From the line containing "Where should I" through the end of the entries, please repeat every line exactly and nothing more; the pictures do not belong in the copy.

- - - - -

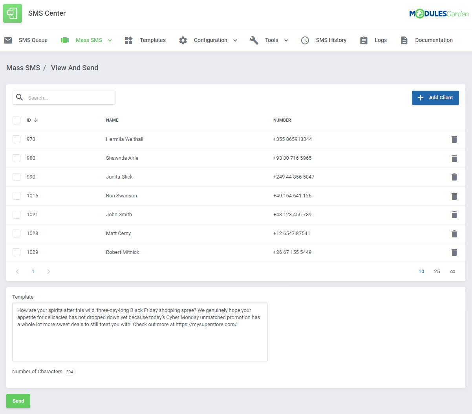The height and width of the screenshot is (414, 472).
Task: Switch to the Documentation menu item
Action: (x=434, y=40)
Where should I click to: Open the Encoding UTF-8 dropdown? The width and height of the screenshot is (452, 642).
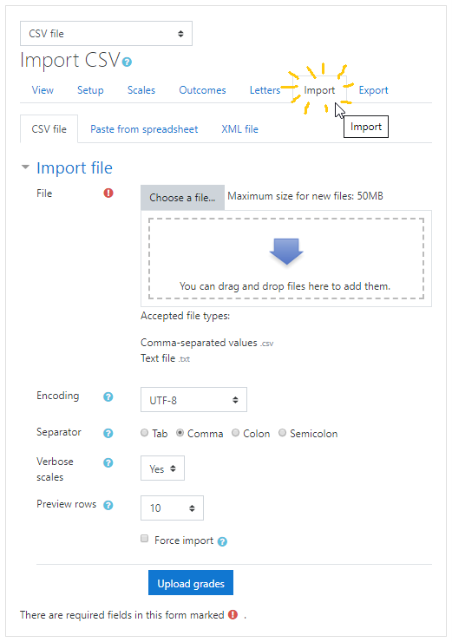[193, 400]
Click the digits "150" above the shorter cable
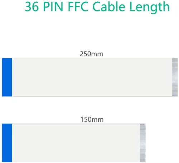The width and height of the screenshot is (179, 163). 86,119
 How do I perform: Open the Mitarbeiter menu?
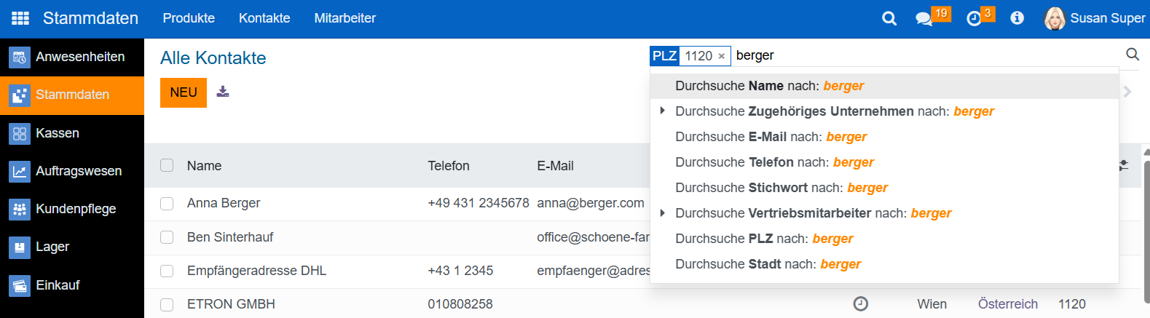[x=345, y=18]
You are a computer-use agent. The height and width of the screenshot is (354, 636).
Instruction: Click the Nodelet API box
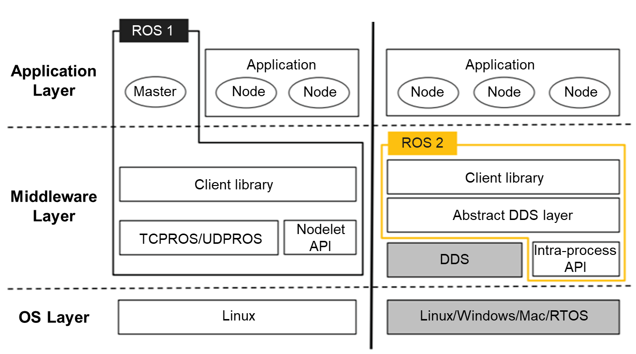pyautogui.click(x=320, y=237)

- - - - -

▸ EXERCISE SOLUTION
Where should I click to: Open the Encoding UTF-8 dropdown? The width and height of the screenshot is (452, 642).
[193, 400]
Click the digits "150" above the shorter cable
The width and height of the screenshot is (179, 163). 86,119
 How do I perform: Open the Mitarbeiter menu?
[x=345, y=18]
You are a computer-use agent. The height and width of the screenshot is (354, 636).
Instruction: Click the Nodelet API box
pyautogui.click(x=320, y=237)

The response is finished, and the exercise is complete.